Eu é que digo quem são os artistas! (Natal 2004)

projecto construído a partir de um conjunto de postais de distribuição gratuita, recolhidos em cafés, bares, restaurantes e cinemas por toda a Europa

A Arte veste, como é seu hábito, um hábito cinzento, pesado. Com o carapuço enfiado, o corpo fica completamente escondido por debaixo do trajo.
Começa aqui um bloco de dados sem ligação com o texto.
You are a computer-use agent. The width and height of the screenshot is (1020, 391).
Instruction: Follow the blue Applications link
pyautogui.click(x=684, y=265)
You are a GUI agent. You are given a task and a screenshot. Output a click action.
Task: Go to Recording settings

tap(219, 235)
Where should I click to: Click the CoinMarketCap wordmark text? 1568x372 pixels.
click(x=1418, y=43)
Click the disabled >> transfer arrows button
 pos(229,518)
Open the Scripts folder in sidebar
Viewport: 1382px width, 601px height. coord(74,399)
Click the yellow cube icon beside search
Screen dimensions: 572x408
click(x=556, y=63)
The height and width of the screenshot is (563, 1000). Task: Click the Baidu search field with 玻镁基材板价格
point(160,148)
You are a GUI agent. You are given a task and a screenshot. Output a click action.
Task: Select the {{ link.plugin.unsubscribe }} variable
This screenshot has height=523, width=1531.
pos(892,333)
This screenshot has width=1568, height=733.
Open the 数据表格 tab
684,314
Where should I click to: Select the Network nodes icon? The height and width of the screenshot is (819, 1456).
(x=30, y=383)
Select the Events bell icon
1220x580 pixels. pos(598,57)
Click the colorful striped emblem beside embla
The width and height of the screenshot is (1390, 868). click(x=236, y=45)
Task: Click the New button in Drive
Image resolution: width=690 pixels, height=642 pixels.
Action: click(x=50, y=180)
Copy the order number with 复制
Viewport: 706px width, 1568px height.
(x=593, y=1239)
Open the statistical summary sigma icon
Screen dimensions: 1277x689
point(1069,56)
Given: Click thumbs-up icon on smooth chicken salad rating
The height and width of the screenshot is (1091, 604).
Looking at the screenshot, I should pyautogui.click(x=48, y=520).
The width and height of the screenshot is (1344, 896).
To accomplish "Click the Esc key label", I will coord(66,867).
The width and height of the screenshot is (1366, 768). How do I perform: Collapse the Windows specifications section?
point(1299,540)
Só quando ergue a cabeça se vislumbra um pouco da face, de idade incerta, ou de idade impossível de determinar, pelo pouco que se consegue ver. Todos os dias a Arte percorre o palácio e, uma a uma, limpa as suas obras, alinhadas na perfeição, nas paredes das várias salas. Traz ao ombro uma sonda metálica com um longo cabo em madeira. Junto de cada fiada, enfia a sonda nos recipientes de cada obra de Arte. Liga a sonda e esta roda a alta velocidade e expulsa por centrifugação toda a sujidade, deixando a obra de Arte de novo pura e imaculada. Para casos mais difíceis, onda a sonda não consegue eliminar o lixo, a Arte corta o mal pela raiz com a enorme foice que transporta. A obra cai a seus pés e, sem raiz, chia e agoniza, e a Arte mete-a numa grande bolsa que traz por debaixo do hábito, onde é reduzida a poeira.

De repente a Arte parece distinguir à distância o som de sinos e o tilintar de copos de champanhe. A Arte levanta um pouco o carapuço do hábito que lhe cobre totalmente os olhos e parece expressar um sorriso. Ou será um mero reflexo da luz da tocha nos olhos? A verdade é que a Arte, triste e infeliz, ao recordar aquele som festivo, cerra os olhos e expressa um desejo.

De repente tocou o telefone

A Arte que era, apesar de tudo, moderna, atendeu o telemóvel que trazia no bolso. No bolso do lado contrário ao da saca onde as obras de Arte agonizantes ainda chiavam, claro. A Arte em pó perturba a recepção do sinal.

A Arte ouviu uma voz sensual, mas que lhe pareceu assustada.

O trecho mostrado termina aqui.